The remaining four visual arts residencies were awarded to Carol Douglas, Michel Droge, Estefani Mercedes and Maxwell Nolin.

Douglas, who grew up on a farm, describes herself as a plein air landscape painter whose primary interest lies in the relationship between humans and their environment. Droge, by contrast, is an abstract painter whose work reflects a poetic connection to the land, climate change research and the philosophy of the sublime. Mercedes is an activist artist with deep connections to Maine. She is interested in Brooksville archives that connect to the Argentine dictatorship. Nolin is a young emerging portrait painter who most recently made a living as an organic vegetable farmer.

The Fiore Art Center’s literary arts residency was awarded to Maine writer Jodi Paloni. Paloni is working on her second book, a novel-in-stories that takes place in the 1960s and ‘70s on a farm similar to Rolling Acres Farm; and tracks three Maine women from their girlhood to contemporary midlife.

The performing arts residency was allocated to Heather Lyon, who was born on a farm in Maine; and whose short films recently were on view at the Center for Maine Contemporary Art in Rockland. Her art practice is site-responsive and she plans to create new performance work at the Fiore Art Center, “responding to this unique place where the connections between art and farming can be explored and lived.”

Each year, the Center hires a seasonal resident gardener, who lives on the farm for five months and grows food for the residents. This year’s gardener will be Rachel Alexandrou, from Alna.

“We’ve been lucky to find gardeners who also have their own creative practice, and enjoy being immersed in our residency program setting,” said Anna Witholt Abaldo, co-director of the Fiore Art Center.
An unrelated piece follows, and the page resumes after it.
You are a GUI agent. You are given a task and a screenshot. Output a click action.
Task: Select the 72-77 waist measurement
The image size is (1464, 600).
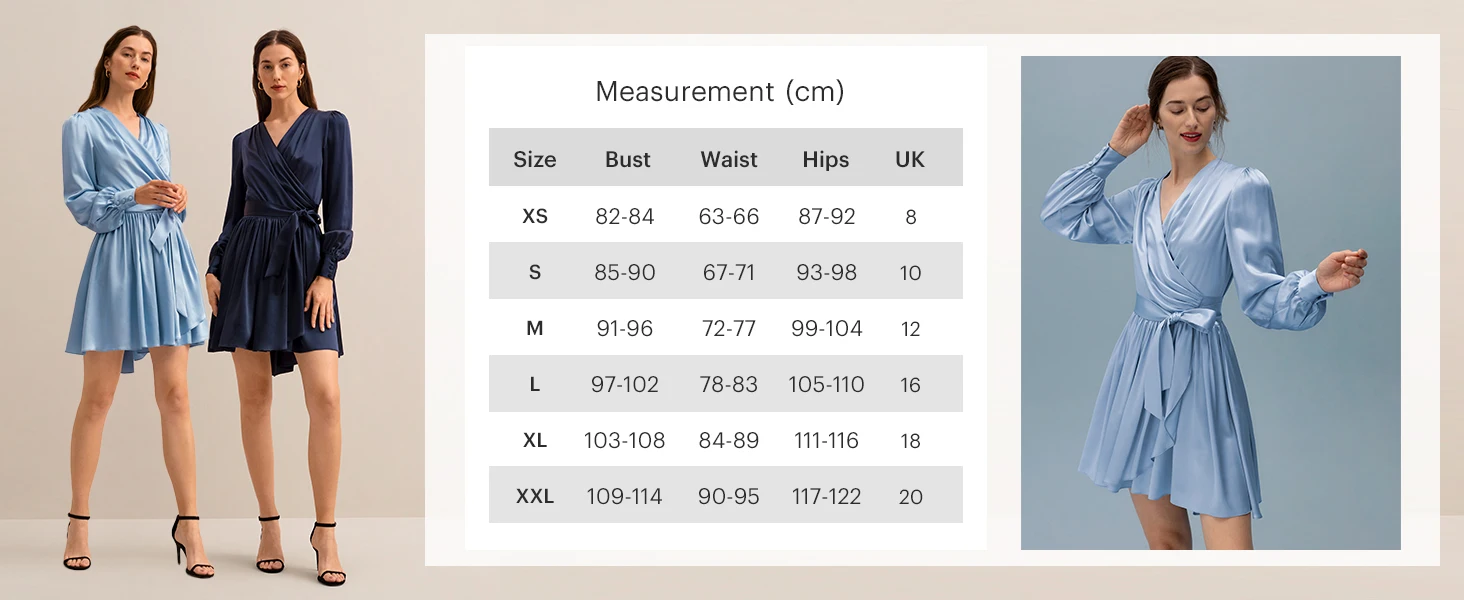tap(728, 328)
The mission of the Joseph A. Fiore Art Center at Rolling Acres Farm is to actively connect the creative worlds of farming and art making. For more information on application details, summer visitor hours and Open Studio Dates, visit mainefarmlandtrust.org.

Courier Publications’ A&E Editor Dagney C. Ernest can be reached at (207) 594-4401, ext. 115; or dernest@courierpublicationsllc.com.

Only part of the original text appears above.